Another sophisticated element is the anti-rocking thin high-excursion suspension. The rocking problem is a known issue in high aspect ratio speakers, as there are billions of these smartphone microspeakers with the omniscient 10 mm x 15 mm x 3 mm format. While these microspeakers utilize a one-point suspension, BDNC realized that a high linearity spider was also needed, but would have to fit into a shallow form factor. The epiphany solution was actually derived from a pre-World War II field coil speaker. Specifically, a phenolic spider in a Jensen field coil speaker found in the designer's personal collection. 

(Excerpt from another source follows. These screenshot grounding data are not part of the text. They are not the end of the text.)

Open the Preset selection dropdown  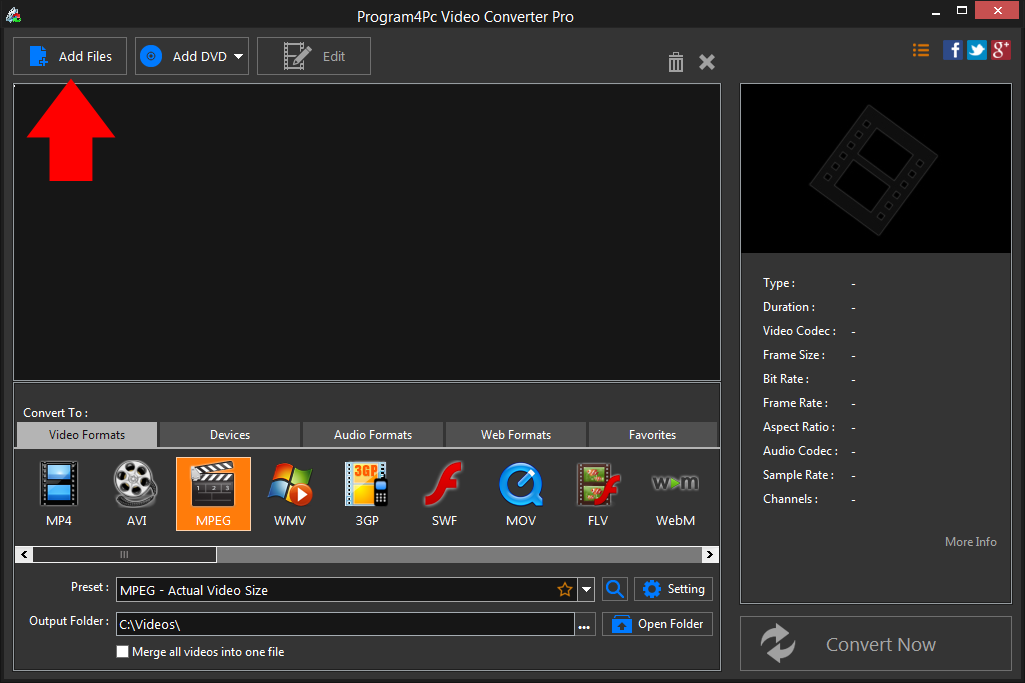click(587, 589)
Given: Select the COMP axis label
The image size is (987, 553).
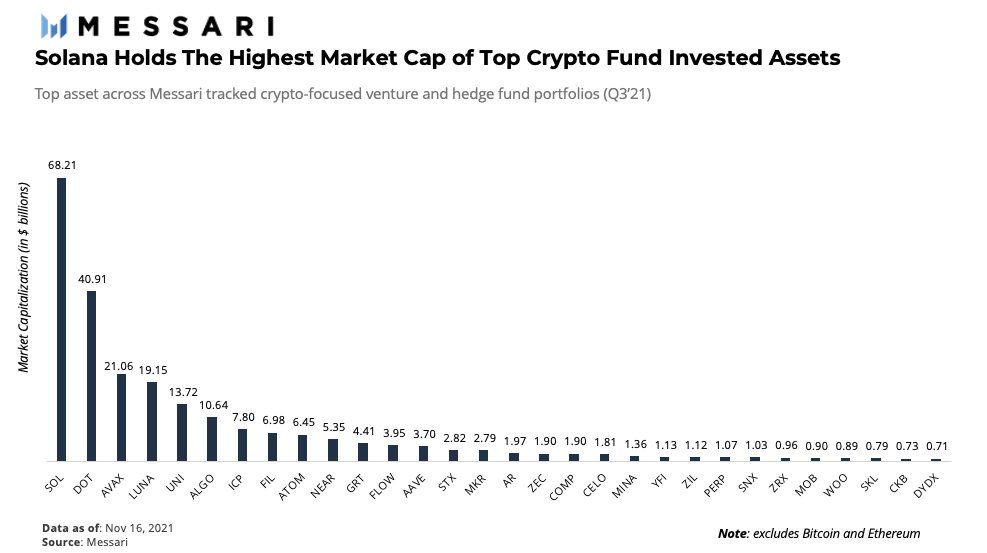Looking at the screenshot, I should click(x=562, y=488).
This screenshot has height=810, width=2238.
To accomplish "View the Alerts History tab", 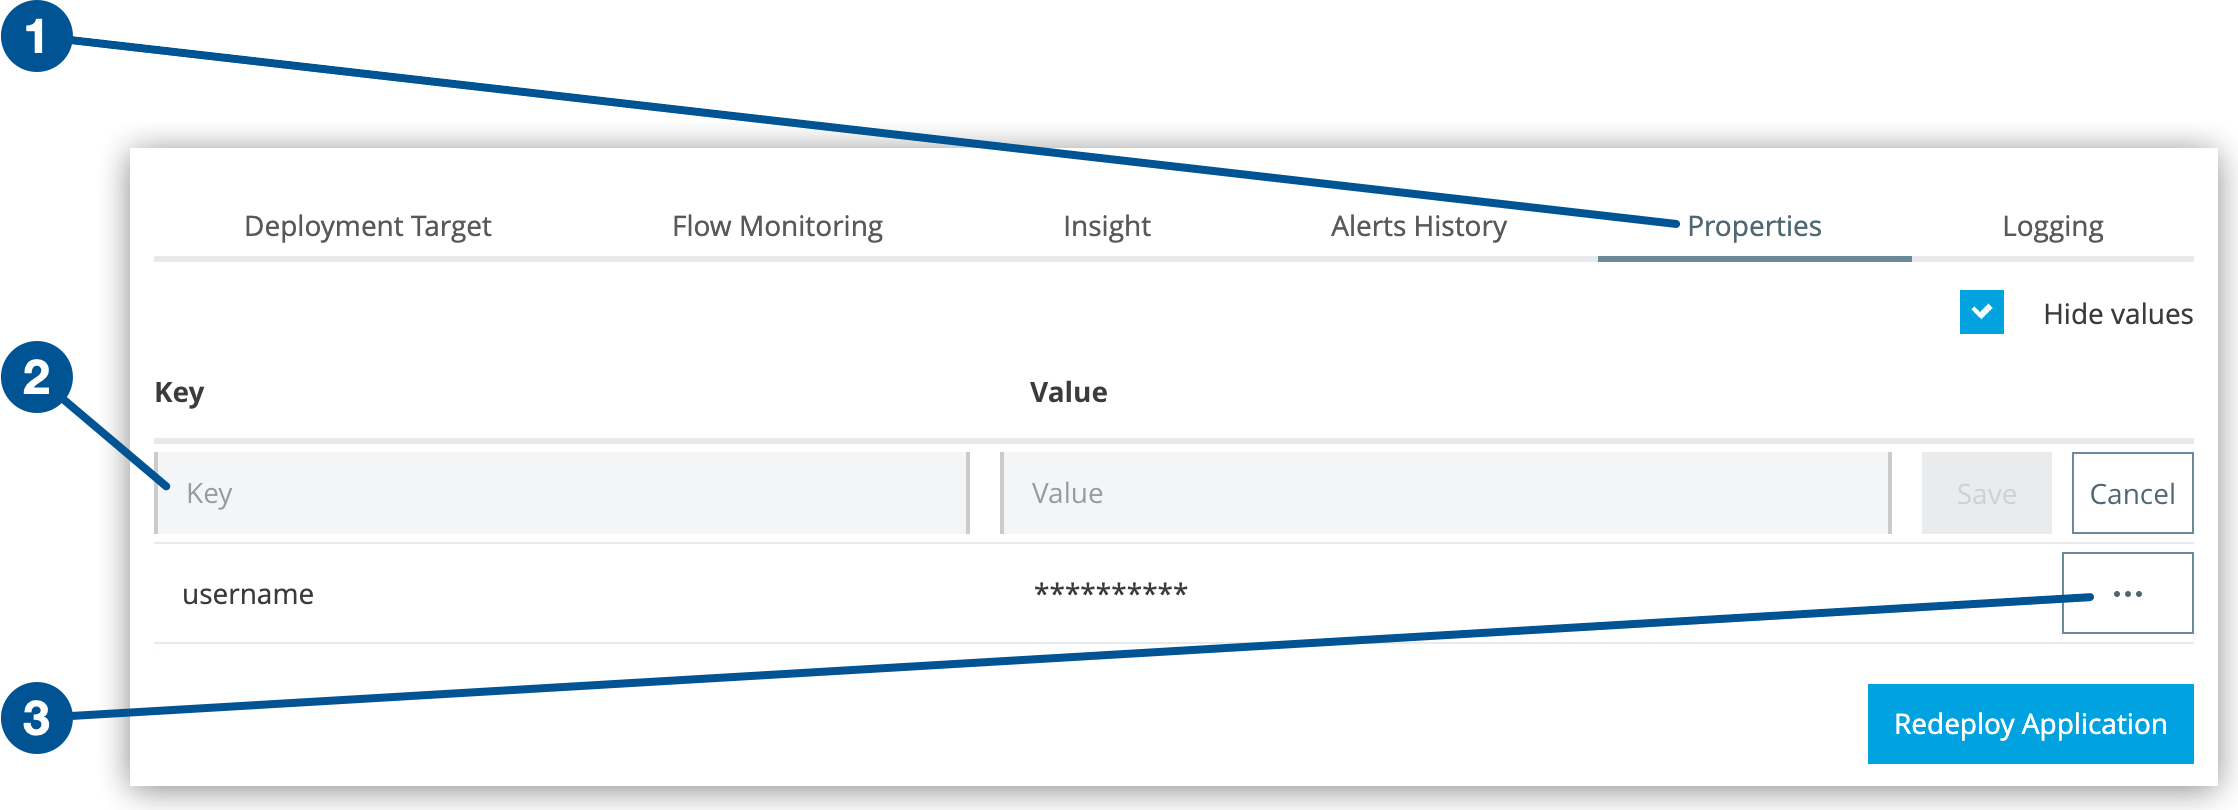I will point(1419,226).
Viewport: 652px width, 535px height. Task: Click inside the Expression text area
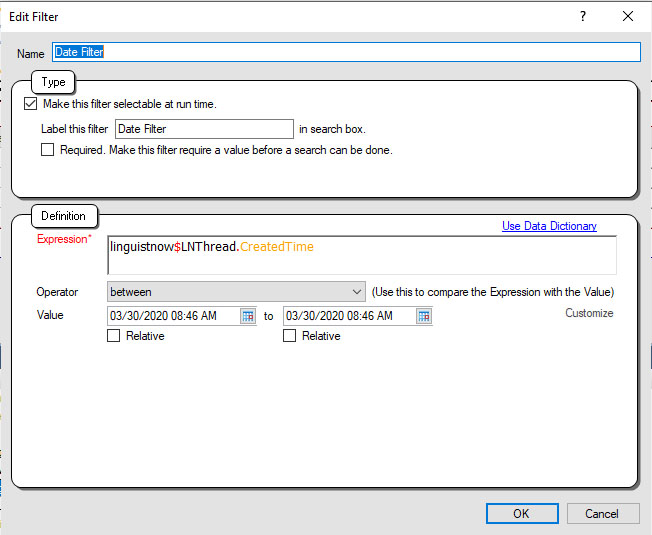tap(361, 254)
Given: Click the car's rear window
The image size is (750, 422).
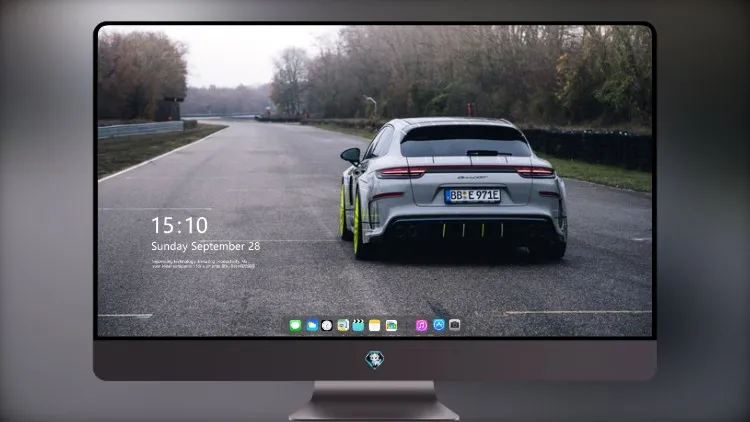Looking at the screenshot, I should 465,141.
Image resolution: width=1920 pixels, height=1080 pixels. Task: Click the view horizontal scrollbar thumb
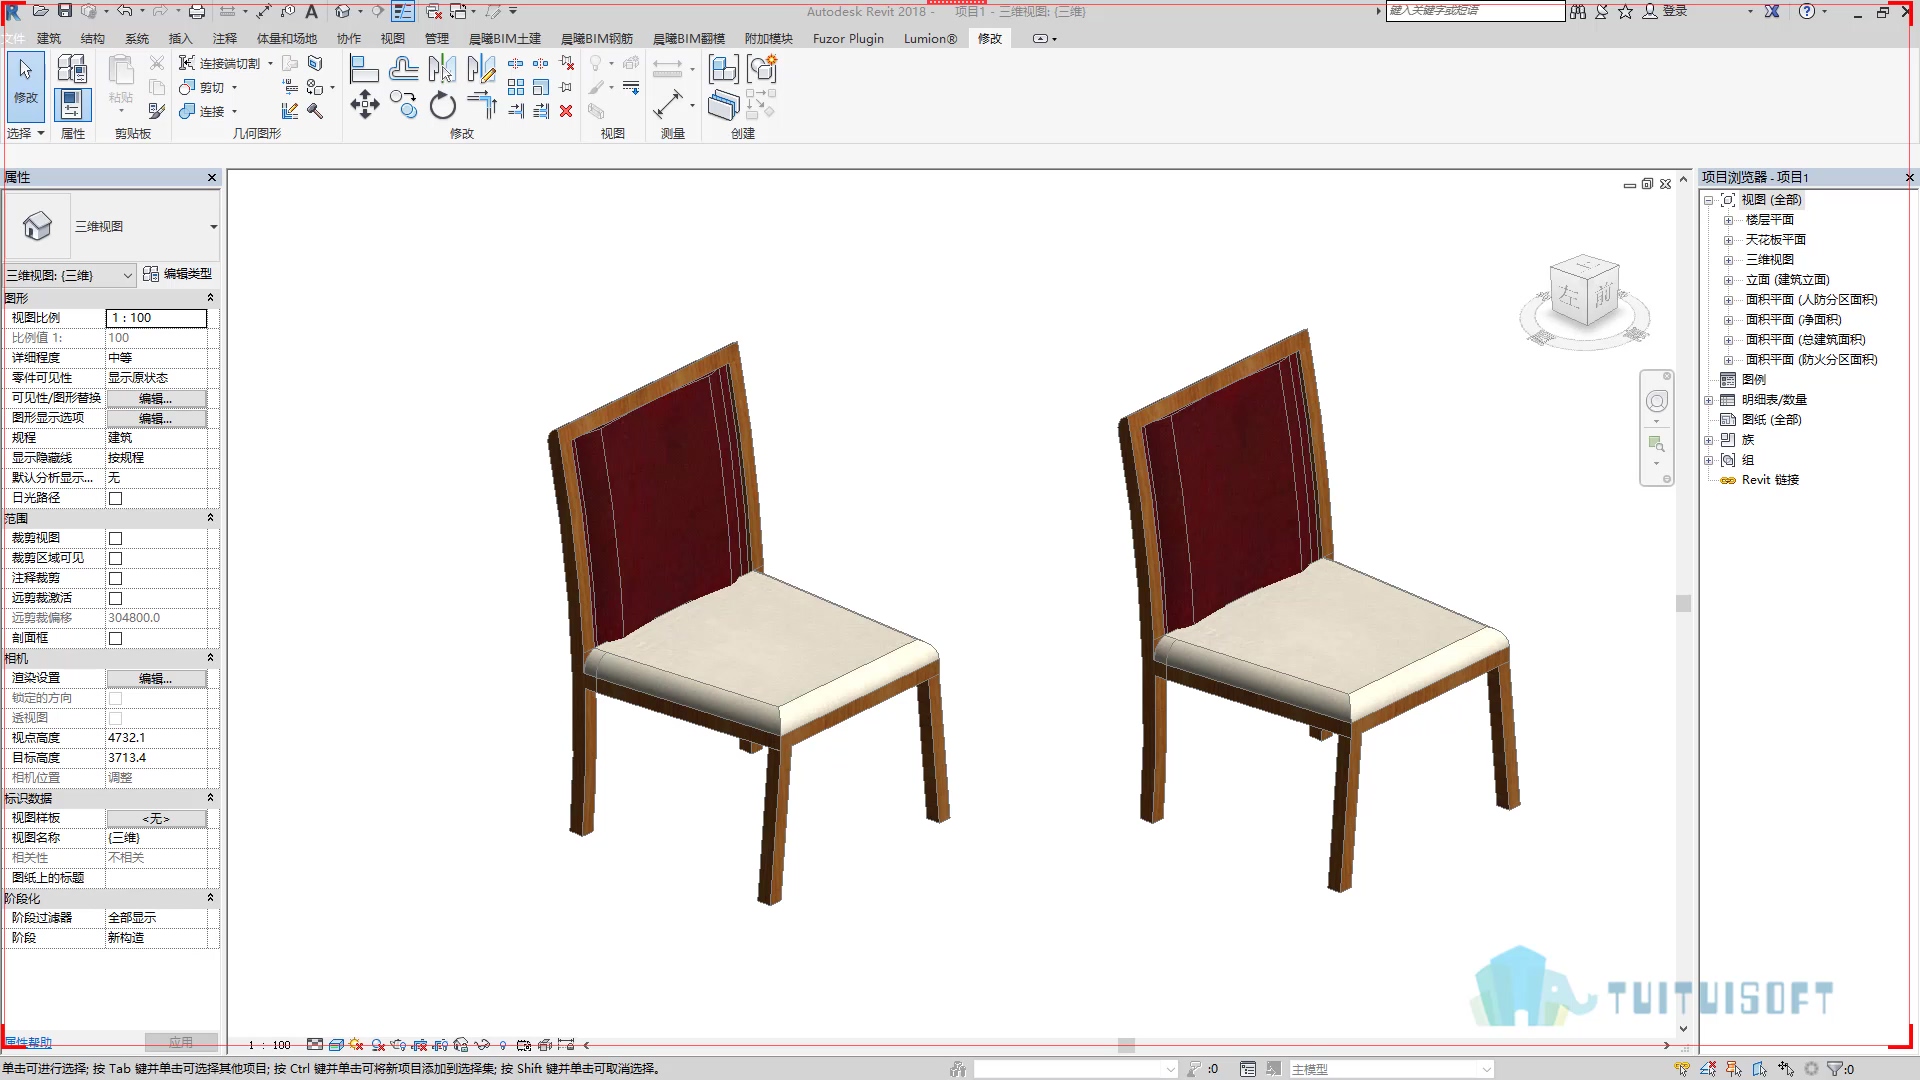click(1126, 1045)
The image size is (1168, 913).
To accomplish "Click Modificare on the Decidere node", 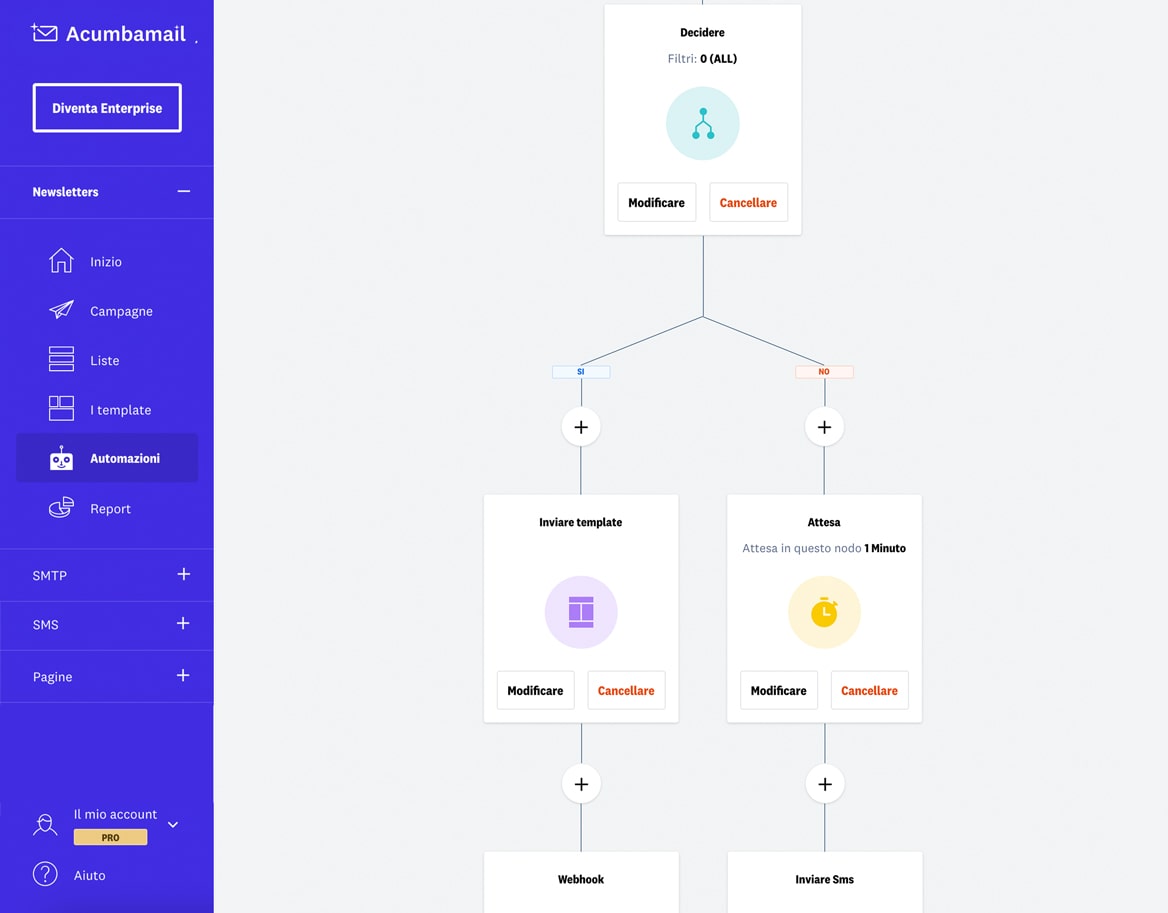I will click(x=656, y=202).

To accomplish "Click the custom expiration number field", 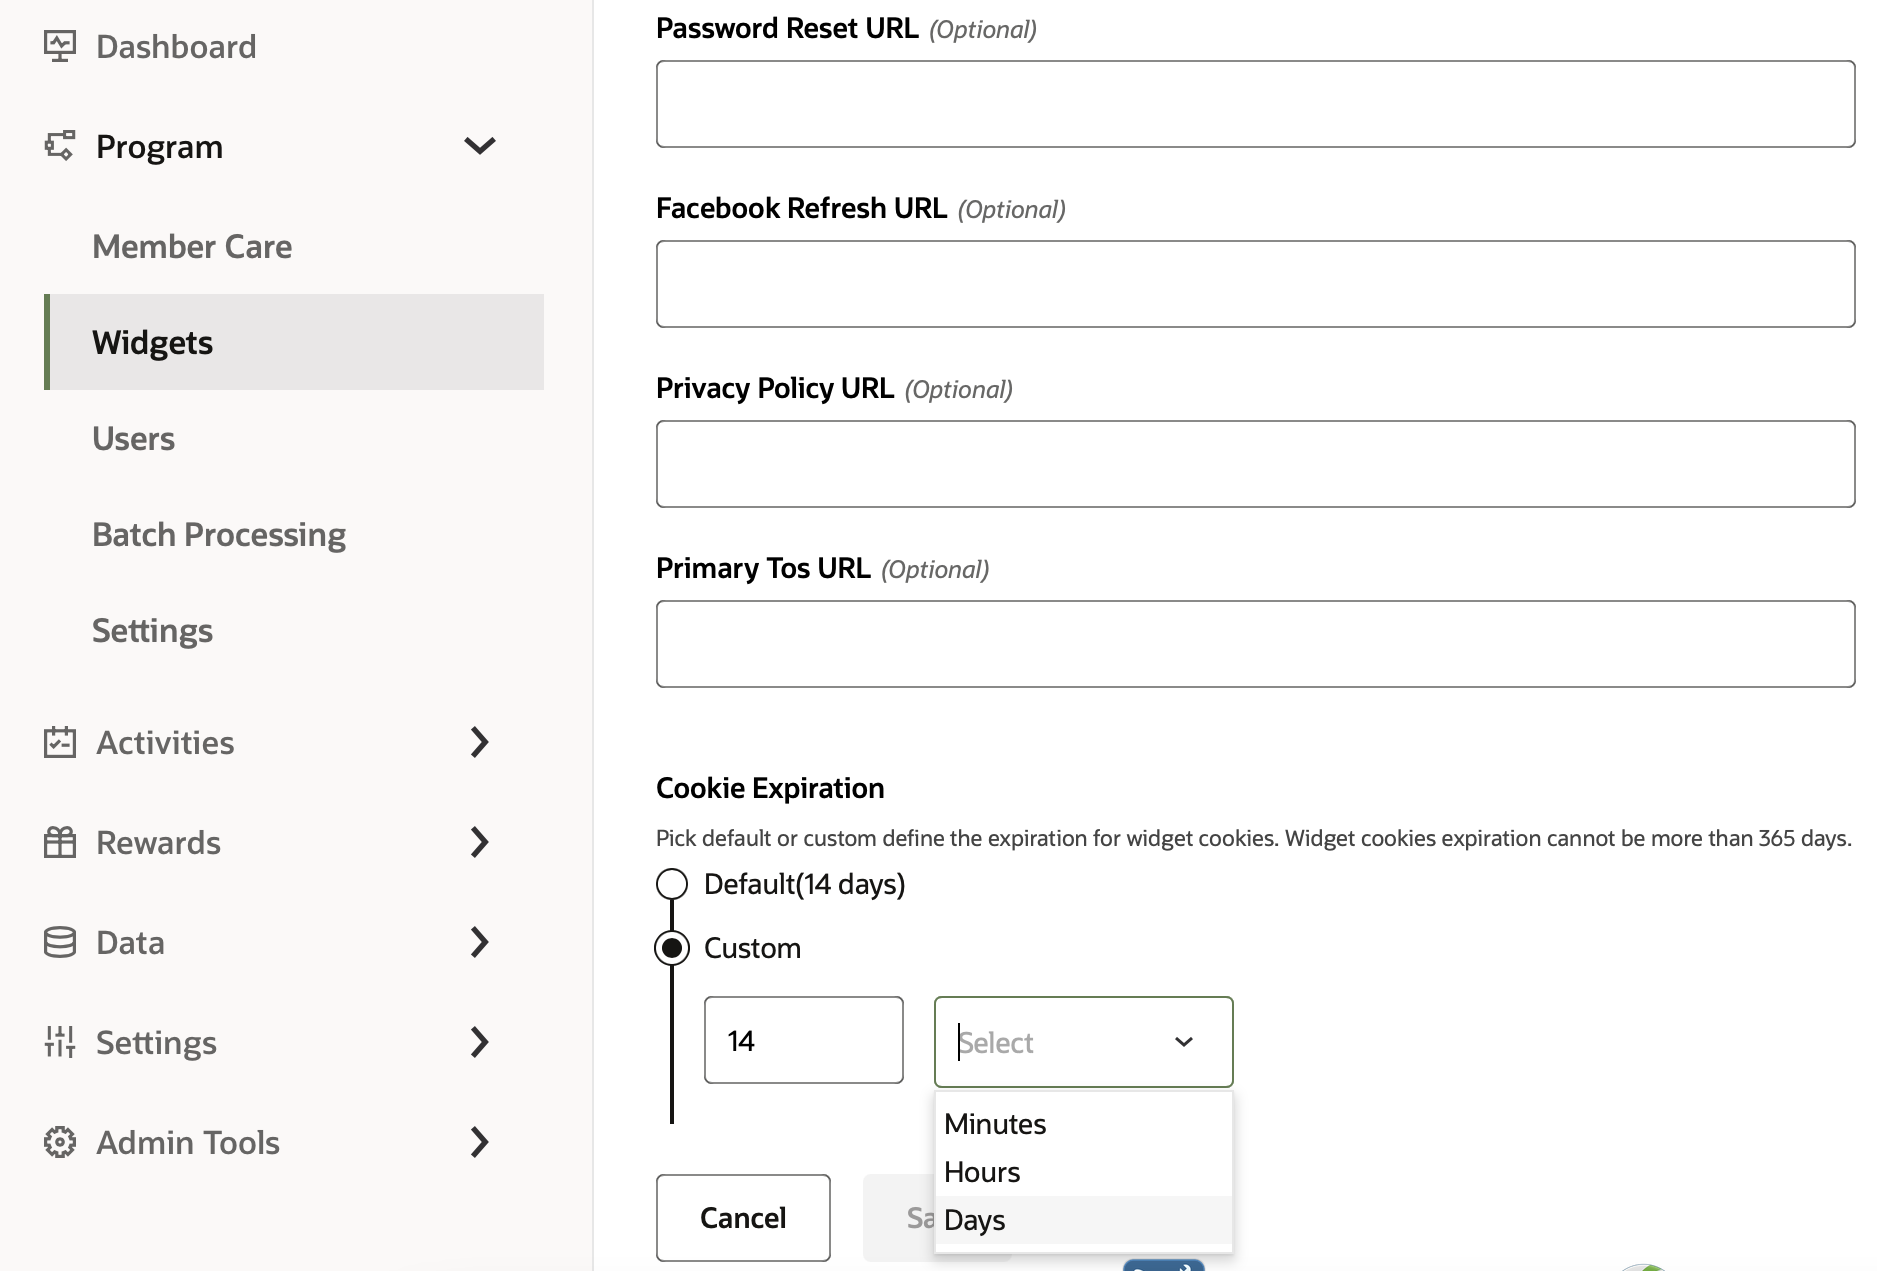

A solid spring spider has better linearity performance than a cloth spider in small signals. Over the years, there have been other attempts with varying results, including Sony's low distortion old-style spider and Doug Button's EVX 1800 high output 18" pro-sound woofer, which featured a glass epoxy spider.

Achieving high excursion in shallow high-aspect-ratio transducers means fighting rocking modes (undesired rotational vibration patterns). In a number of Audio Engineering Society (AES) papers the Klippel team has explored the various rocking mechanisms and the resultant voice coil scrapes with the observation that the suspension is the main cause and cure.
Actual implementation of the glass-composite-diaphragm woofer with details of the patented design.

Rocking modes are caused by the inhomogeneous distribution of mass, stiffness, and force factor shifting the center of gravity, and electro-dynamical excitation away from the pivot point, which is the cross point of the nodal lines of the two rocking modes. Due to the high Q of the rocking resonators, only a very small asymmetrical force is required (which is usually a few percent of the transversal force) to generate a critical rocking behavior having more energy than the desired piston mode. Assessing the relative rocking level (RRL) and identifying the imbalances is a convenient way to keep voice coil rubbing under control and to avoid impulsive distortion from impairing the quality of the reproduced sound.

Woofer diaphragms vibrate through the compliances suspending the diaphragm. Compliance is the inverse of stiffness (stiffness = Young's modulus). Aside from many other considerations, the Young's modulus of the diaphragm should be as high as possible while the surround stiffness should be as low as possible.

A more compliant suspension enables the enclosure to be a smaller volume but also offers a more consistent bass response in mass production - as low-end response is dependent on the consistent back volume air compliance (air suspension) rather than variations in the surround compliance. To restate this, the resonant frequency is dominated by the effect of the back volume. This is defined as acoustic suspension (air suspension or sealed box). The compliance of the membrane must be far higher than the compliance of the back volume. 
Prototype of a new D48 glass dome diaphragm tweeter from BDNC.

Invented in 1954 by Edgar Villchur of AR speaker fame, acoustic suspension systems reduce distortion in the bottom end of the speaker's response that can be caused by stiffer nonlinear suspensions. While Acoustic Research, Inc. and Bose are odd bedfellows in the same sentence, the Bose 901 of the late 1960s used an array of 4" full range cones speakers in the tight volume enclosure and eq'ed the heck out of them below 200 Hz (almost 20 dB at 20 Hz!). So the entire bass range was used below resonance where the frequency (and phase) response was consistent and could be electrically compensated. Same here for the miniMAX approach.

On its product development roadmap, BDNC has three different sizes for its rectangular series of glass woofers. There's the middle size FP-SPK-M (160 mm x 40 mm x 17mm), the large size FP-SPK-L (584 mm x 92 mm x 25mm), and a small size FP-SPK-S (80 mm x 20 mm x 7.2mm). The next steps on the company's speaker road map are glass cone speakers (see image above), audiophile headphone drivers, and another long-term project of very low impedance (VLO) speakers.